Je l’ai croisé dans une conférence à Paris l’autre jour: il publie depuis des mois sur Twitter une fiction politique en persan dans laquelle Ghassem Soleimani est assassiné depuis longtemps (premier volume, en 2018, intitulé "le jour d'après le changement de régime») et le leader du mouvement vert, Mir-Hossein Mousavi, actuellement en résidence surveillée, se fait kidnapper par des Pasdaran dissidents qui l’exfiltrent en Turquie afin de lui permettre de rejoindre Paris et mener à distance une révolution pacifique (fiction en cours de publication intitulée «le printemps 1399» - année du calendrier persan qui correspond à 2020).

De la fiction alors que certains redoutent une 3e guerre mondiale???

«Nous vivons dans des sociétés saturées, dont les systèmes n’offrent pas d’alternatives ni de voie de sortie, dit-il. J’écris de la fiction pour activer l’imagination, ouvrir des possibilités. Ce ne sont pas des prédictions, mais des suggestions! Je pense que nous avons absolument besoin d’une sorte de utopian political Black Mirror», ajoute Hossein en référence à la série dystopique de Charlie Brooker, actuellement sur Netflix.

Un tunnel, qui mène au pire

«En Iran ou ailleurs, le problème est le même, poursuit-il: les classes moyennes ont perdu jusqu’à l’idée que les choses pouvaient être différentes, que des décisions politiques pouvaient changer leur vie, changer le monde. Pourquoi Trump? Pourquoi le Brexit? Parce que les classes moyennes sont fatiguées par la politique et se croient dans un tunnel, qui mène toujours au pire.»

Il n’empêche, ce manque de perspectives et d’imagination politique est particulièrement flagrant en Iran, où chaque régime, qu’il s’agisse de la monarchie despotique ou de la République islamique, s’emploie à supprimer toute pensée dissidente par la peur, la prison, la torture, l’assassinat politique.

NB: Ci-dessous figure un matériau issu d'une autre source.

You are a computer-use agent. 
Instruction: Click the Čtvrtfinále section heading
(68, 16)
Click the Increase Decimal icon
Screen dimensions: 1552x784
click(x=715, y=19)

Ainsi, dans la réalité, Mir-Hossein Mousavi, qui a sans doute remporté largement les élections de 2009 truquées par Mahmoud Ahmadinejad, n’a pas eu le droit de sortir de chez lui depuis dix ans, tout comme son colistier le religieux Mehdi Karroubi. Quant à l’ancien président Mohamad Khatami (1997-2005), il n’a plus le droit de prendre la parole en public ni dans les médias.

Si bien que la fiction de Hossein Derakhshan, bien plus suivie que ses articles, a provoqué stupeur et tremblements. Il y a bien sûr ceux qui ne voient pas le hastag indiquant que c’est une fiction et prennent ses Tweets pour argent comptant. Il y a les insultes, nombreuses et fleuries, surtout quand il imagine la mort de Mohammad-Reza Shajarian, un immense chanteur classique de musique iranienne, aujourd’hui âgé de 79 ans.

«Il faut l'interner!»

Il y a aussi ce genre de réactions: quand Hossein tweete, le 12 décembre: «La plus grande force d’une dictature, c’est la répression de l’imagination de son peuple», un certain Amir Amirgholi répond: «Derakhshan doit être hospitalisé dans un hôpital psychiatrique».

Le choix de Hossein, qui parle et écrit parfaitement l'anglais, est de publier son travail de fiction sur son compte Twitter en persan, ainsi que sur son blog. Rien ou presque n’est disponible en anglais (son compte Twitter en anglais est ici), parce que c’est à ses compatriotes qu’il veut s’adresser. Je le rejoins aussi sur ce point: la solution, pour l’Iran, ne viendra pas de l’extérieur. Pas d’une invasion ou d’un groupe d’opposants soutenu par des puissances occidentales. Elle viendra des Iraniens en Iran et de leur capacité à imaginer un avenir meilleur.